▶ _What the task asks_
Copy nothing from the entries below except the lines from the one containing "562x1000 pixels." through the one containing "Select the Field", and copy those exactly.

▶ _Records to process_
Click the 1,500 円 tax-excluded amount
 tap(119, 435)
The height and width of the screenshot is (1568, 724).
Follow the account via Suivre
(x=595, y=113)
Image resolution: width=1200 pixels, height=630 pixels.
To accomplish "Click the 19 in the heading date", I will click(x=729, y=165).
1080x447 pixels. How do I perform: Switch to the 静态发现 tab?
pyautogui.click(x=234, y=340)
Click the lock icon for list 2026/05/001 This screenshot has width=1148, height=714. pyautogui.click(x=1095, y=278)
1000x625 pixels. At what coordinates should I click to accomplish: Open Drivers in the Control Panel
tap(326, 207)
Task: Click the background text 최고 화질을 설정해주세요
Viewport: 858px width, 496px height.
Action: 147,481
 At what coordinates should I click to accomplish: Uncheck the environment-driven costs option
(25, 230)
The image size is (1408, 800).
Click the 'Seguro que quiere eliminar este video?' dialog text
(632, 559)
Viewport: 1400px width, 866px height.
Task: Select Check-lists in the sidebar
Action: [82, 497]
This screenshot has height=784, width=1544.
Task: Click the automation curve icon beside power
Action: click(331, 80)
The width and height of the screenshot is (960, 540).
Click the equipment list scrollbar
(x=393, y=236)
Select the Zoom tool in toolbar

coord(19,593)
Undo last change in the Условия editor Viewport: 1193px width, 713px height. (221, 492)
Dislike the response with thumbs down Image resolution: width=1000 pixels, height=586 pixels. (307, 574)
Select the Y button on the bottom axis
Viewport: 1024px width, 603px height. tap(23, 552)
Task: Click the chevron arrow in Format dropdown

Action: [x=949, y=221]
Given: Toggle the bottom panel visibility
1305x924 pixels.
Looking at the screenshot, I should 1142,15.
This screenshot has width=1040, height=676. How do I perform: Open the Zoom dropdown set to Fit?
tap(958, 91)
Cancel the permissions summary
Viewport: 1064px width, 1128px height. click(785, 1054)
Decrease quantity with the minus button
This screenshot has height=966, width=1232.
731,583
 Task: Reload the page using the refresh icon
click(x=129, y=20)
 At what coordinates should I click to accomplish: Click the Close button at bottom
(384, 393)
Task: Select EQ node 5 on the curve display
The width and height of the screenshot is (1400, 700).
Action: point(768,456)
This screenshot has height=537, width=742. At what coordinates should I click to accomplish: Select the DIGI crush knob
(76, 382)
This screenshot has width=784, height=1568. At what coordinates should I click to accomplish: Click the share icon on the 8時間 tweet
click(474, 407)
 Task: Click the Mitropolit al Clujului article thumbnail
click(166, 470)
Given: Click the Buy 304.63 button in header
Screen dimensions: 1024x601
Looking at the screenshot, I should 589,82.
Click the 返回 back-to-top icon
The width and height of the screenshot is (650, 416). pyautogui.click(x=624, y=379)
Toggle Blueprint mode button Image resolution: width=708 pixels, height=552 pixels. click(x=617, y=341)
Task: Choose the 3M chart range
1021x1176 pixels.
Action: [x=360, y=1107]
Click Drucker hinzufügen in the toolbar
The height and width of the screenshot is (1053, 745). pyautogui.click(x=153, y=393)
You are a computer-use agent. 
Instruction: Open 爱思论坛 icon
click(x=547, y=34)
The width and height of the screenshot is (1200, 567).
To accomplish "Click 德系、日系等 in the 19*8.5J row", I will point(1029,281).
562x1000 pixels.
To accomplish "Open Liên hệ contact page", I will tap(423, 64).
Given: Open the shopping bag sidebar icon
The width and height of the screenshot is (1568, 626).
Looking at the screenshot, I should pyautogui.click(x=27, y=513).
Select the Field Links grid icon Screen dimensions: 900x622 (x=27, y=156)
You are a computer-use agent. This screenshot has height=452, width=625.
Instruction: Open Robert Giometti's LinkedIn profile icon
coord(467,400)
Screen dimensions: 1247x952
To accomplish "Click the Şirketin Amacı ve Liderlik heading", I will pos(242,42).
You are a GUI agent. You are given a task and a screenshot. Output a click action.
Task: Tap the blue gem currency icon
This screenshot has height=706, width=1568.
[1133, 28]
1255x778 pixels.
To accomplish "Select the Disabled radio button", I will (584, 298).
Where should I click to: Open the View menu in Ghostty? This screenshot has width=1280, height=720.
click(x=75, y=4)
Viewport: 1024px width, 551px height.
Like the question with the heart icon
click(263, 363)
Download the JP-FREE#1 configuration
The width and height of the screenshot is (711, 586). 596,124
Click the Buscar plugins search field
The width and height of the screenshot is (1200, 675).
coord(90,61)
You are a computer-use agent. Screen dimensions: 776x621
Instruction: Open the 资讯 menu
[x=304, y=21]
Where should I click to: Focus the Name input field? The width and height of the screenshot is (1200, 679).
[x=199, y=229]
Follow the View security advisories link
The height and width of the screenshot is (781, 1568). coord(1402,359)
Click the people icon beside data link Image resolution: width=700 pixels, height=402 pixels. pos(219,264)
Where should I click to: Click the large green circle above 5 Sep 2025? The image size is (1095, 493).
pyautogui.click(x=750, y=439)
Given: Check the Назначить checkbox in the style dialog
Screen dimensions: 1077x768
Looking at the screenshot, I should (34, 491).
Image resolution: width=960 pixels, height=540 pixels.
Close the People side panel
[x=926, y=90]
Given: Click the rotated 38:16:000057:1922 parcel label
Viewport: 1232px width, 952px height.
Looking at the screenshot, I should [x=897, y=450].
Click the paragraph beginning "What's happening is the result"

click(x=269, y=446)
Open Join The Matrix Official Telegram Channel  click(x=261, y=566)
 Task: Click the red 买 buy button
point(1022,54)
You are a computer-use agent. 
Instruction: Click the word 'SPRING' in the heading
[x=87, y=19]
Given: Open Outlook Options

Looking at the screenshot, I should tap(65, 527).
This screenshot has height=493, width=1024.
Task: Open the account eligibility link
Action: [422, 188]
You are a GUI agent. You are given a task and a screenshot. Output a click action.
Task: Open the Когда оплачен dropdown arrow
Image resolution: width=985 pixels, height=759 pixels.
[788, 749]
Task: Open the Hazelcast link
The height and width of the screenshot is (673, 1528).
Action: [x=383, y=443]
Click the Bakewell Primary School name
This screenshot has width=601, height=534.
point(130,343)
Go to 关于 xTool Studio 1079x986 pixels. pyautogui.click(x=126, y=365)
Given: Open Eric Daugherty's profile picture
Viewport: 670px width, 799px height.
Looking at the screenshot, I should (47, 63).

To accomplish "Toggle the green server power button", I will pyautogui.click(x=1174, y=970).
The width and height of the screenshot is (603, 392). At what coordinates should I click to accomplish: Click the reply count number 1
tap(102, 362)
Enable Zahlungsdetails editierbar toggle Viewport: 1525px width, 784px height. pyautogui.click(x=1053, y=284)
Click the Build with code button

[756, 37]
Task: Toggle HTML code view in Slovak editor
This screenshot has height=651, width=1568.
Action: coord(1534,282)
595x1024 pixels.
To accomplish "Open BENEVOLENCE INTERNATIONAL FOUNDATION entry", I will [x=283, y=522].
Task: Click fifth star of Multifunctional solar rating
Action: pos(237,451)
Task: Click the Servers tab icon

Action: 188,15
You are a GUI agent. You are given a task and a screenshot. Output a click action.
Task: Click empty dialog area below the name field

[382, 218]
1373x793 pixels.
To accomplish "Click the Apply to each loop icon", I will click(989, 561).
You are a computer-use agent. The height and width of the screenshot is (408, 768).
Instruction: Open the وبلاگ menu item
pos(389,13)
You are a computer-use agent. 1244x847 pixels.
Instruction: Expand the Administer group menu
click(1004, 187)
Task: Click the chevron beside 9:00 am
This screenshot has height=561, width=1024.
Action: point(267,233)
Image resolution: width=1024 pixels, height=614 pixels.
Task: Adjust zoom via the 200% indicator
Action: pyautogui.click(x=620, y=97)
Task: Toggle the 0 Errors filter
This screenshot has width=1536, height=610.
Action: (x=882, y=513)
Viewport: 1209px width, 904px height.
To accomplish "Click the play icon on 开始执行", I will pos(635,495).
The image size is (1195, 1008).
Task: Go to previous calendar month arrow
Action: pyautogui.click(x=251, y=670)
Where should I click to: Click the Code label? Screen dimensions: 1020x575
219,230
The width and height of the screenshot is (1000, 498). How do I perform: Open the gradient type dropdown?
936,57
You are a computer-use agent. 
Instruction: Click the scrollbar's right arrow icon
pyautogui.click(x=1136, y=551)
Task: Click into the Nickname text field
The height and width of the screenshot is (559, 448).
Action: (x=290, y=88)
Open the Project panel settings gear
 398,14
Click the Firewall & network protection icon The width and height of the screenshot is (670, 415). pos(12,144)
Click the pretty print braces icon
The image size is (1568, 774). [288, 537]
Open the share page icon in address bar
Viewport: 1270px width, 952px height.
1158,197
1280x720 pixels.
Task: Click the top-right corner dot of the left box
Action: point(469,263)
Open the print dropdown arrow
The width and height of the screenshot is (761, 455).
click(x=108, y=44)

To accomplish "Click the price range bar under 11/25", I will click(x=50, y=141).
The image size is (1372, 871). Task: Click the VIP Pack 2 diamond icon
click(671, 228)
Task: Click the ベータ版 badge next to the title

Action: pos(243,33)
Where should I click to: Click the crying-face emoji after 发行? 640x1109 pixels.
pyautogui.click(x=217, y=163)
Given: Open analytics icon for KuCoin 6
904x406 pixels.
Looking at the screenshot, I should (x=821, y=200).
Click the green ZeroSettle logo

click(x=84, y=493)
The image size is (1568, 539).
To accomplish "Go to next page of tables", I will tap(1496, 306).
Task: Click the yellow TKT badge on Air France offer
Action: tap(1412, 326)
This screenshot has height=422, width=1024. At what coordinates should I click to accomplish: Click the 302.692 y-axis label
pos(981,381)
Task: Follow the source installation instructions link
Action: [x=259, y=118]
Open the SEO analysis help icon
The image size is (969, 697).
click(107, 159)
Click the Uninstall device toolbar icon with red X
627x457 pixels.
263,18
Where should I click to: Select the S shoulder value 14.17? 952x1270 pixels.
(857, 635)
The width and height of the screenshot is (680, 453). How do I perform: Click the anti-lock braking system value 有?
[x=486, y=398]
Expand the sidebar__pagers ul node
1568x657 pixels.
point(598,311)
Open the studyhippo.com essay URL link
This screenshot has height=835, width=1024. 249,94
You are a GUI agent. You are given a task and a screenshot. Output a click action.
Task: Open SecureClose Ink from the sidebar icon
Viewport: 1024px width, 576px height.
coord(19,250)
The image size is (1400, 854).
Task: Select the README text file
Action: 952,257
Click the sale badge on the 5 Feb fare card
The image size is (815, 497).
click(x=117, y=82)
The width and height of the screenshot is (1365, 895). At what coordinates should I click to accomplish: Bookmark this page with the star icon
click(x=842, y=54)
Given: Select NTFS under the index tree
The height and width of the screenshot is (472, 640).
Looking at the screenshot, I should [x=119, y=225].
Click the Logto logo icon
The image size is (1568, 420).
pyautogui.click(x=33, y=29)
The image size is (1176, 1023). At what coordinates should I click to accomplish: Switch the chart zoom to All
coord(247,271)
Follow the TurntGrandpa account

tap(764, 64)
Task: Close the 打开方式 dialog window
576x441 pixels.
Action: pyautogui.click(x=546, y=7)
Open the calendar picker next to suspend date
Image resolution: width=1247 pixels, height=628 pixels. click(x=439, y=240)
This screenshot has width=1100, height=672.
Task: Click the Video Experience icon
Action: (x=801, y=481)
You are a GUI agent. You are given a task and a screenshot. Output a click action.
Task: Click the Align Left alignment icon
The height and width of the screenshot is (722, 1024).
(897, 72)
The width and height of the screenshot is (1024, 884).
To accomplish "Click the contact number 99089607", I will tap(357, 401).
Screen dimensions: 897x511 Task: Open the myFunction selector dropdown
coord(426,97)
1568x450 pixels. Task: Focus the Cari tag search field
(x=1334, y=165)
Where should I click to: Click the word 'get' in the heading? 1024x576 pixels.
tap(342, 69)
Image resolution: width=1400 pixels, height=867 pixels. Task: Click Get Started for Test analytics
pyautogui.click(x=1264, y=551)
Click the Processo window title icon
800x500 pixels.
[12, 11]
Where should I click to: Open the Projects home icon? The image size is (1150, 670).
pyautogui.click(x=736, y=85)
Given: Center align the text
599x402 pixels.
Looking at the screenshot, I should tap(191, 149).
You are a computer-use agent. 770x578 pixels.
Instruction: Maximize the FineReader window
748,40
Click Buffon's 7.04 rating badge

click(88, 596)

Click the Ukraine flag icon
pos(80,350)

▶ _Problem solution_
562x1000 pixels.
To accomplish "Open Liên hệ contact page", I will tap(423, 64).
Given: Open the shopping bag sidebar icon
The width and height of the screenshot is (1568, 626).
Looking at the screenshot, I should pyautogui.click(x=27, y=513).
Select the Field Links grid icon Screen dimensions: 900x622 (x=27, y=156)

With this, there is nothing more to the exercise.